• _THE TASK_
Begin with the line containing "This screenshot has width=679, height=559." and reproduce it and all later lines exactly, through the last line of the records. Add nothing else.
*** Opening of EXCERPTED DATA ***
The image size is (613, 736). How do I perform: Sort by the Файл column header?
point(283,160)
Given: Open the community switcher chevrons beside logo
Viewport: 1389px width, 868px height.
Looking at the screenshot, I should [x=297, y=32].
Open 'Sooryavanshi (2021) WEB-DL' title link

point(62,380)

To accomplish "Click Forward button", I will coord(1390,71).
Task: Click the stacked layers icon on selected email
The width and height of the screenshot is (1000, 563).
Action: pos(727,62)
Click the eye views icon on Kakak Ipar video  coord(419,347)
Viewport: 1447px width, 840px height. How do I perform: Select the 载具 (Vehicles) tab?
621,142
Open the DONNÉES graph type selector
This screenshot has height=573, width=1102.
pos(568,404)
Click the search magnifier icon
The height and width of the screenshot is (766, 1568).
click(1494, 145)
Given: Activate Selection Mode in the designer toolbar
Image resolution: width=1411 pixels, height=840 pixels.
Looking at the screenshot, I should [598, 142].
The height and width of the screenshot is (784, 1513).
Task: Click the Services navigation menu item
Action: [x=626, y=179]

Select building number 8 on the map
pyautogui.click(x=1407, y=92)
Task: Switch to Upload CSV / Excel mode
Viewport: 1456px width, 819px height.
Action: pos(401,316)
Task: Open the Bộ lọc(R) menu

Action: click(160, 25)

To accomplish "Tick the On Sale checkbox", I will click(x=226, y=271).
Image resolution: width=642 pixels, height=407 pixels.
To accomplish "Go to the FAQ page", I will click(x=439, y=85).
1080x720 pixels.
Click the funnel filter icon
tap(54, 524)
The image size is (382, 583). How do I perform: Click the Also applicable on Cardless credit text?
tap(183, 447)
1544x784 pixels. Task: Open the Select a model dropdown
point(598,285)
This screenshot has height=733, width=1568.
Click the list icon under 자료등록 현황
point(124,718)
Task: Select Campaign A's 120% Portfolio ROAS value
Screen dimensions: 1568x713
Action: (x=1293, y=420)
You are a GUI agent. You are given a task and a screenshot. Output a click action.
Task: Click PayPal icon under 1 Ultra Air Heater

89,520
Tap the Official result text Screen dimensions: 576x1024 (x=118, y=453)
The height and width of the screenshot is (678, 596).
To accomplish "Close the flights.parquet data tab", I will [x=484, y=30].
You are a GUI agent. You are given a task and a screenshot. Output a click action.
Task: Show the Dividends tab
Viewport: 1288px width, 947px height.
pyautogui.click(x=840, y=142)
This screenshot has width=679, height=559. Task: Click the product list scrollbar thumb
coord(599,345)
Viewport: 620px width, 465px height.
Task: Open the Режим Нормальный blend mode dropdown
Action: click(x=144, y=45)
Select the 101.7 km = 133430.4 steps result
*** Close of EXCERPTED DATA ***
• _SOLUTION TO THIS PROBLEM_
This screenshot has width=679, height=559. Task: Click the product list scrollbar thumb
coord(599,345)
Viewport: 620px width, 465px height.
Task: Open the Режим Нормальный blend mode dropdown
Action: click(x=144, y=45)
Select the 101.7 km = 133430.4 steps result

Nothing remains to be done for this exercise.